* Excerpt to read:
[Start of Attachment]

Francisco de Medici, Duke of Tuscany and ruler of Florence, was
a student of alchemy (among other sciences), and was considered a
most learned man. To enhance the park at Pratolino, he created a
number of pavilions and intimate grottoes in the grounds. One is
called the Grotto of Love, containing an alcove, a recess with a
shower sprouting from all directions inside a dome, and walls of
stalactites. The corners of the floor are filled with ferns and mossy
benches inviting love.
One of the “jokes” was part of a walk from the original
villa site to a sunken garden below.On our recent visit, as we strolled
through cyclamen-carpeted woods, my husband told me how, at the touch
of a lever, double arches of water would spout overhead, creating
a tunnel leading down the bank to another concealed grotto studded
with tiny shells. There had been other secret water spouts carefully
hidden near picnic spots, where the host could shower his unsuspecting
guests. But the most impressive of all the various pavilions and
follies the park offered its amorous inhabitants, is the Apennino.

[End of Attachment]

* Data section:
[Start of Attachment]

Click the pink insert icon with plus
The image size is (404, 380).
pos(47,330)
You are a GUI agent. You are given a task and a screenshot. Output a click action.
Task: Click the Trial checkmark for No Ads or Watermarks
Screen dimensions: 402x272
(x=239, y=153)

[End of Attachment]

* Exercises:
A) From the Pratolino passage, list the features that the Grotto of Love is described as containing.
B) Reproduce the part of the Pratolino passage that opens with the words containing "Francisco de Medici, Duke" and closes with "benches inviting love.", swapping "stalactites" for "stalagmites".

* Responses to the tasks:
A)
- an alcove
- a recess with a shower sprouting from all directions inside a dome
- walls of stalactites

B)
Francisco de Medici, Duke of Tuscany and ruler of Florence, was
a student of alchemy (among other sciences), and was considered a
most learned man. To enhance the park at Pratolino, he created a
number of pavilions and intimate grottoes in the grounds. One is
called the Grotto of Love, containing an alcove, a recess with a
shower sprouting from all directions inside a dome, and walls of
stalagmites. The corners of the floor are filled with ferns and mossy
benches inviting love.